Si sono riuniti ieri per la seconda volta a Lisbona i Capi di Stato e di Governo di Cipro, Francia, Grecia, Italia, Malta, Portogallo e Spagna, i paesi della sponda sud della UE, tutti appartenenti alla zona euro.

La dichiarazione sulla quale hanno trovato un accordo unanime riafferma il principio che occorre maggiore, non minore integrazione in Europa, che l’uscita dalla UE non è un opzione e che servono urgentemente passi ulteriori per completare l’unione bancaria entro la prima metà del 2017, rafforzare la dimensione della solidarietà economica sociale, arrivare ad una fiscalità europea, difenderci dal terrorismo, rilanciare le prospettive delle generazioni future creando posti di lavoro, etc.

È vero che si tratta di tutte cose che ieri apparivano scontate, ed oggi un po’ meno, visto l’andazzo generale. E che quindi fa piacere leggere.

Ma dove sta la notizia?
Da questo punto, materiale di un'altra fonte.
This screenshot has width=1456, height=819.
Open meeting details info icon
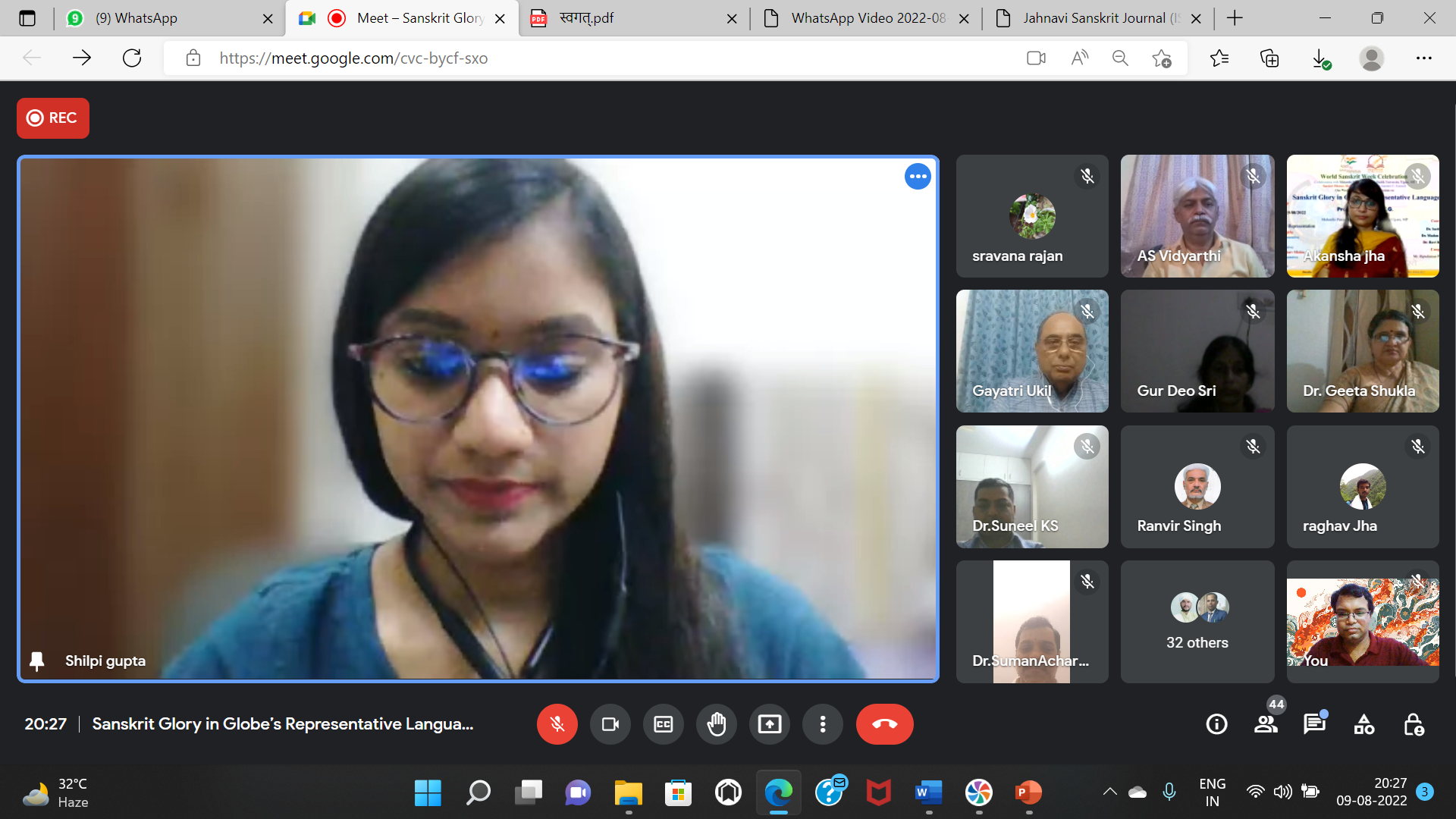point(1216,724)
Quale sarebbe il segnale, sempre più urgente, che cittadini e imprese aspettano da quasi dieci anni per indicare quale strategia si intende percorrere per raggiungere una maggiore integrazione in Europa? Quali impegni vengono assunti dai Capi di Stato e di Governo nei confronti dei propri cittadini? Quali passi intraprendere concretamente per arginare l’euroscetticismo e l’impasse nella governance economica e politica dell’Unione? Come creare posti di lavoro, rilanciare la crescita, aumentare la coesione sociale, difenderci dalle minacce terroristiche?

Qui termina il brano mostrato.